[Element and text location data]
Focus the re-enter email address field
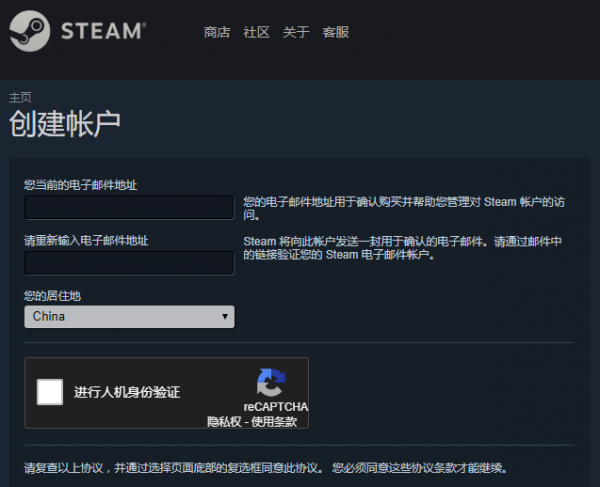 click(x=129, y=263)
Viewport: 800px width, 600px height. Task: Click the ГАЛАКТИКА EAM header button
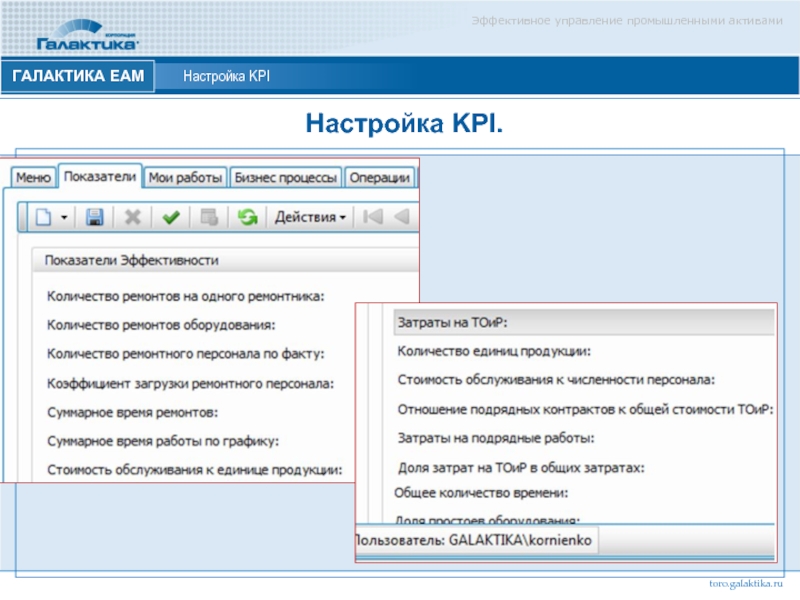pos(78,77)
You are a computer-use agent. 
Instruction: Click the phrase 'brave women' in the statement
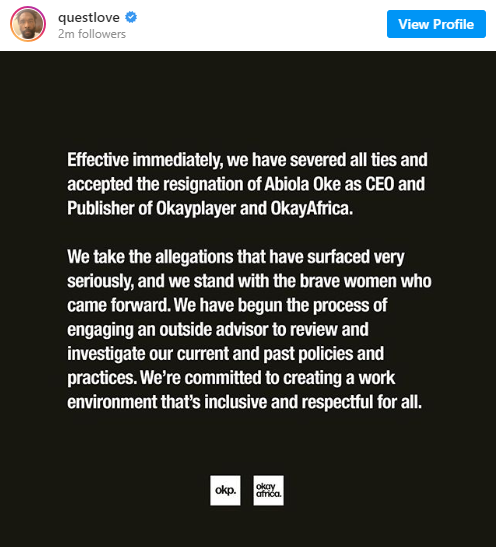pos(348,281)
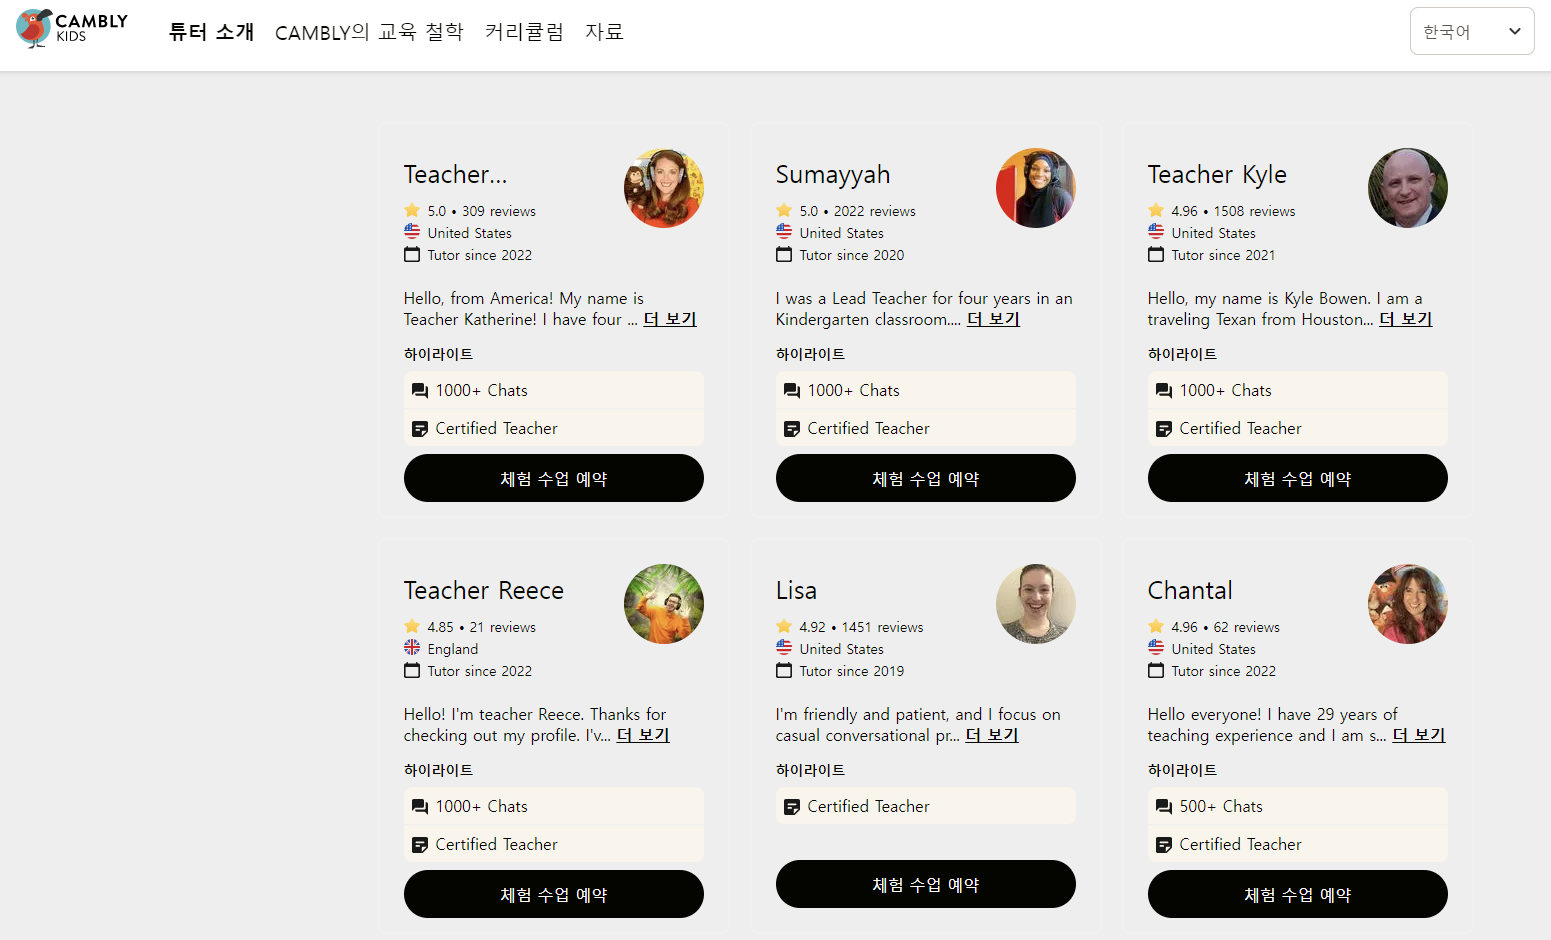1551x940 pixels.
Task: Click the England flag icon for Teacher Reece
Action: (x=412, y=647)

- **WHAT YOU ARE ASKED TO DO**: Collect every line above that contains the string "Task".

- **EXERCISE SOLUTION**:
Viewport: 800px width, 600px height. Task: Click the ГАЛАКТИКА EAM header button
Task: Click the England flag icon for Teacher Reece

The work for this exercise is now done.